Pet Peeves: Why Can't Sociologists Use Dictionaries?

One of the most annoying debates in Sociology concerns the degree to which individuals can be seen as autonomous agents or as products of a structured and bounded world that controls their actions. The debate is annoying because so many of them use the word REFLEXIVE to refer to a person's capacity to reflect on his or her actions. Hello? Don't they mean reflective? Here's what my online dictionary says about reflexive:

1) [n] a personal pronoun compounded with -self to show the agent's action affects itself
2) [adj] (grammar) referring back to itself
3) [adj] (physiology) without volition or conscious control; "the automatic shrinking of the pupils of the eye in strong light"; "a reflex knee jerk"; "sneezing is reflexive"

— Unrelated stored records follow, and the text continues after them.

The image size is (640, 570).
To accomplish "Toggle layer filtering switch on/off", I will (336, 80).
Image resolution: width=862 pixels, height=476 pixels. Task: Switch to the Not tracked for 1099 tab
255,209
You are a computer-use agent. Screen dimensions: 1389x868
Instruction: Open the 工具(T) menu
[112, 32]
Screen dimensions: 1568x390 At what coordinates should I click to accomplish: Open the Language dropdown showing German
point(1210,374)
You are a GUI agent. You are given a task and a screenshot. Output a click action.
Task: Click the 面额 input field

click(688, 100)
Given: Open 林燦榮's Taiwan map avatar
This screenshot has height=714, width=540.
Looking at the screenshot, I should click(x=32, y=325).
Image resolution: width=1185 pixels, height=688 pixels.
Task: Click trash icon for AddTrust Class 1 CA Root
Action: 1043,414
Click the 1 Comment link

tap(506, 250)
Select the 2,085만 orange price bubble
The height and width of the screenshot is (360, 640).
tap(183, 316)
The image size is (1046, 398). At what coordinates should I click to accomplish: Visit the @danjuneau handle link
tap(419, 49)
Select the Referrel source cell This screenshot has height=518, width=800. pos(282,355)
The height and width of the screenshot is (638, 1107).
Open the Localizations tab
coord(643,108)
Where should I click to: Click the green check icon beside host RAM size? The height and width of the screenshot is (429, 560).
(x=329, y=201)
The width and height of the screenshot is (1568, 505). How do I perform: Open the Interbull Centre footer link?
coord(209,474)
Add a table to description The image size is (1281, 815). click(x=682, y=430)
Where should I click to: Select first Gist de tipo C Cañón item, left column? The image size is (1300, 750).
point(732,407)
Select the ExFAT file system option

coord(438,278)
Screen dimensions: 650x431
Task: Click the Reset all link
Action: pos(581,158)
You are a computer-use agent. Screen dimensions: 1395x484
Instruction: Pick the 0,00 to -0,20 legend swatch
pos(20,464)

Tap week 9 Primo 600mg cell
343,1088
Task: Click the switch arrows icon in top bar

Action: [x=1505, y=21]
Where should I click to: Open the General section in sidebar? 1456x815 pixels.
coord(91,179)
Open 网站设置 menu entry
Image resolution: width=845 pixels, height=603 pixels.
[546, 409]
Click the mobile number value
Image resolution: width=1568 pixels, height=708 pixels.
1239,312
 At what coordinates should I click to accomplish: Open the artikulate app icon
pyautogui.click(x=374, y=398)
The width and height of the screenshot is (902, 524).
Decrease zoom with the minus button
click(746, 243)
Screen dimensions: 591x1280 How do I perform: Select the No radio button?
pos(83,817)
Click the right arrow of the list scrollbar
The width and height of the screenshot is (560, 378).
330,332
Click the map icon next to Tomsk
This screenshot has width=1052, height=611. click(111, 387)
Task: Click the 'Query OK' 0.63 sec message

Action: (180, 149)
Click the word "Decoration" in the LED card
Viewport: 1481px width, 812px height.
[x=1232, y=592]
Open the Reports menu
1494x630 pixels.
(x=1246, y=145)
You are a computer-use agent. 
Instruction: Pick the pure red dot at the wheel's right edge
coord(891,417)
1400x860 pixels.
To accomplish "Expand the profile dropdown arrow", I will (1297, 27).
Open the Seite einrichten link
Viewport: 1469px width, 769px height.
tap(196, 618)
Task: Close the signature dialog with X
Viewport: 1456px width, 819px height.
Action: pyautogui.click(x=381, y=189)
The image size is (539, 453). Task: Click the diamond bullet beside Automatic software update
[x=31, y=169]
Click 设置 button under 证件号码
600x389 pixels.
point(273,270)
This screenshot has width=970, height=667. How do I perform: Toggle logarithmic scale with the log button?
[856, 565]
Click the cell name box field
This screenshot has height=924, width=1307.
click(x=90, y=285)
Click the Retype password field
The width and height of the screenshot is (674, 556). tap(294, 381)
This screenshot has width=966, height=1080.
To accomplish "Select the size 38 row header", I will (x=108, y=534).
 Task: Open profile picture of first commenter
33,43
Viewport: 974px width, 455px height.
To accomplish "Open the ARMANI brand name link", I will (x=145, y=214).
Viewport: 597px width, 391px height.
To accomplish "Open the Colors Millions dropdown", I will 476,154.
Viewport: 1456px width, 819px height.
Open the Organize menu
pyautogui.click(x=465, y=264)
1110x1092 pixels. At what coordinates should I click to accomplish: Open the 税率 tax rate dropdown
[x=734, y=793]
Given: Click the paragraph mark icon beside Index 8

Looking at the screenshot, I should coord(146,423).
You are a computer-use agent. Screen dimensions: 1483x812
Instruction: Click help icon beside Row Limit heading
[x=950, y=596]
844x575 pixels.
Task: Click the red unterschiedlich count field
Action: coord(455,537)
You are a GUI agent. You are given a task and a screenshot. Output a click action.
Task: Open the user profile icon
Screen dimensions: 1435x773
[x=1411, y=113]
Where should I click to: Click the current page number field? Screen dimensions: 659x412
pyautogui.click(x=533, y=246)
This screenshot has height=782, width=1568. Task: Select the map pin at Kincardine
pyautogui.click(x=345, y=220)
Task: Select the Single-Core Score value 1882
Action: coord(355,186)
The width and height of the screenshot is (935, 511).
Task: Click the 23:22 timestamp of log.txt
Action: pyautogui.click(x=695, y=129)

I think one reason so many modern scholars, particularly those on the left who are part of the post-modernist, post-structuralist side, draw so much scorn from colleagues and the populace at large is their capacity to invent terms and use words without regard to their true meaning.

Take this by foremost social theorist Anthony Giddens: "...most of the schools of thought in question - with notable exceptions, such as structuralism and 'post-structuralism' - emphasize the active, reflexive character of human conduct. That is to say, they are unified in their rejection of the tendency of the orthodox consensus to see human behavior as the result of forces that actors neither control nor comprehend."

Since people doing things on the basis of routine is such an important part of Giddens' theory of structuration, his use of the word reflexive is disconcerting at best.